IO-TCP: Efficient Content Delivery with SmartNIC

Content Delivery Systems for Video Streaming

Modern content delivery systems consist of a large number of geographically distributed content delivery Web or reverse proxy servers. These systems serve as the basis for many applications such as Web page access and video streaming. Among them, the volume of video traffic has rapidly increased due to the COVID-19 pandemic and takes up about 80% of the entire Internet traffic.

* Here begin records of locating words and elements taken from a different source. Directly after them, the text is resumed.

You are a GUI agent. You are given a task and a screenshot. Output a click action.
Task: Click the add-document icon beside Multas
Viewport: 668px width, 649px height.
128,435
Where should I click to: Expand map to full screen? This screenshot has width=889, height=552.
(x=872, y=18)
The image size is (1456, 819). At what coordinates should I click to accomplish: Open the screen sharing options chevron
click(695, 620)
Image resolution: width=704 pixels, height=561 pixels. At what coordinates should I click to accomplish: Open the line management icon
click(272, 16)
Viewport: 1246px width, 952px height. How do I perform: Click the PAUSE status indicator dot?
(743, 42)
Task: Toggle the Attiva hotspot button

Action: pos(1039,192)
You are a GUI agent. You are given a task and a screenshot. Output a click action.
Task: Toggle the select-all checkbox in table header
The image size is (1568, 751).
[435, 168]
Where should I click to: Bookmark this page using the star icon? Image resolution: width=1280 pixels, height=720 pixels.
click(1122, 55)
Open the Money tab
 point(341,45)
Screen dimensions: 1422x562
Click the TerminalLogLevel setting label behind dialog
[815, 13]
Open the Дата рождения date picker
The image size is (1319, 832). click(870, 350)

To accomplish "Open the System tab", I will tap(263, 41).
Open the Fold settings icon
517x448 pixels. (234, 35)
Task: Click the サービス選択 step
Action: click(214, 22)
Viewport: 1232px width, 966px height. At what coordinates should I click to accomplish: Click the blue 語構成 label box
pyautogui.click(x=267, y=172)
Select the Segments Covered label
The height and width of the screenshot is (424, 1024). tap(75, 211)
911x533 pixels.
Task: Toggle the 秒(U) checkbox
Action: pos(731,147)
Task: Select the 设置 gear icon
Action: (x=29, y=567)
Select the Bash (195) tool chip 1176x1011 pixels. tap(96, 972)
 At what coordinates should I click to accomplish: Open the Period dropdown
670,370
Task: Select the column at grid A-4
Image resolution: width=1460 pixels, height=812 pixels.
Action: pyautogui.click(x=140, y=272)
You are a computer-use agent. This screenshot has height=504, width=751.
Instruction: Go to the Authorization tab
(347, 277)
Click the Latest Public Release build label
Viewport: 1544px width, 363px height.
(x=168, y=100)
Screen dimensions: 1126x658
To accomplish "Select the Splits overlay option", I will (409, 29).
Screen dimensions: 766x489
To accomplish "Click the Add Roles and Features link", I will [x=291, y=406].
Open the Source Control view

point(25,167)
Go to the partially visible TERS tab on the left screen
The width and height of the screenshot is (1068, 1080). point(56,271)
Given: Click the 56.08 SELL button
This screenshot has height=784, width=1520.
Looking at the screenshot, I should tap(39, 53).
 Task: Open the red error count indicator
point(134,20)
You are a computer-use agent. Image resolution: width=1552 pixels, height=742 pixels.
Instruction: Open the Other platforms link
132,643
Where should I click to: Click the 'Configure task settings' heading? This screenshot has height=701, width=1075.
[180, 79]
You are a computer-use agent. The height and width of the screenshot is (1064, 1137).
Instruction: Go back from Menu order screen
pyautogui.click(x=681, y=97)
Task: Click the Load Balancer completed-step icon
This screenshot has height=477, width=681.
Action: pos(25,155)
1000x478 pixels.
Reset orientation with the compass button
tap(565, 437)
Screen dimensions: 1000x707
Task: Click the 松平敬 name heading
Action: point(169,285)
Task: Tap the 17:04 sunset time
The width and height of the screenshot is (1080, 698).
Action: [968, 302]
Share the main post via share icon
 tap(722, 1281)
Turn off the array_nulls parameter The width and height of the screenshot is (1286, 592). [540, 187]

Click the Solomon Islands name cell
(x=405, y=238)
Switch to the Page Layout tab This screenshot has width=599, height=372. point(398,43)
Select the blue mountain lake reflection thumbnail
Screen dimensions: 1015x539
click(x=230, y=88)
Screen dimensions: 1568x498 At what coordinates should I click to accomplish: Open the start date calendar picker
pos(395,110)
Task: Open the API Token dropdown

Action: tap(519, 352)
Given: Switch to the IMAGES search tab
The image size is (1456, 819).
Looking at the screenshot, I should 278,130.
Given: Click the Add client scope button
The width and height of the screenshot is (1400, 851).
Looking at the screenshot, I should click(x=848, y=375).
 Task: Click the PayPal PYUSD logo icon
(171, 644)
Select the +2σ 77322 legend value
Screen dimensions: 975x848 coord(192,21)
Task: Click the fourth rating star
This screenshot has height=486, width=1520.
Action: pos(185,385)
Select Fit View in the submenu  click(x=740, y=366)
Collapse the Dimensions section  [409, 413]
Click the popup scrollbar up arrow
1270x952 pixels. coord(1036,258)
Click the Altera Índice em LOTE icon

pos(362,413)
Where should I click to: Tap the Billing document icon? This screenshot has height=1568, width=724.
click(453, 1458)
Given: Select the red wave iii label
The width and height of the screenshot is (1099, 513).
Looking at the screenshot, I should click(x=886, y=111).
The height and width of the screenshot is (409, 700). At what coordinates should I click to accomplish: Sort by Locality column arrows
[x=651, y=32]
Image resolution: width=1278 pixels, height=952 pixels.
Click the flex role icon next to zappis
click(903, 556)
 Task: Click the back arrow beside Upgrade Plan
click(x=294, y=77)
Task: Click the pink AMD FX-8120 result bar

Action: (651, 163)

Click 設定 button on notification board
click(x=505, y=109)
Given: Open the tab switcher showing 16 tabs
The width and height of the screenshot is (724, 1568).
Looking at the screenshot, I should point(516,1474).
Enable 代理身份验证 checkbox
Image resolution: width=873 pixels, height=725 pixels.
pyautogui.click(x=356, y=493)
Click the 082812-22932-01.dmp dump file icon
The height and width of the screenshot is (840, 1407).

CPU as a Major Source of Bottleneck

This trend is moving the major bottleneck of today’s content delivery systems from disk I/O to the memory subsystem. Not only the server can exploit sequential disk reads to maximize the disk throughput for large-object access like video download but also the advent of inexpensive large RAM and flash-based disks (e.g., NVMe SSDs) remove the disk seek-induced limitations. Especially, for I/O-intensive applications like video content delivery, over 70% of CPU cycles are spent on simple I/O operations. To effectively harness the recent advancement in I/O devices, the current program structure must reduce the dependency on CPU and its memory system for I/O operations.

Opportunities with SmartNIC

The key idea of our work is to offload data I/O from CPU to a programmable I/O device while supporting TCP-based content delivery. Any programmable device that can perform direct disk I/O and network packet I/O can meet our goal, but we use SmartNIC as it serves as a convenient place to interact with remote clients. However, naively running a server directly on SmartNIC does not efficiently use the resources as the processors and their memory are not so powerful as the host system.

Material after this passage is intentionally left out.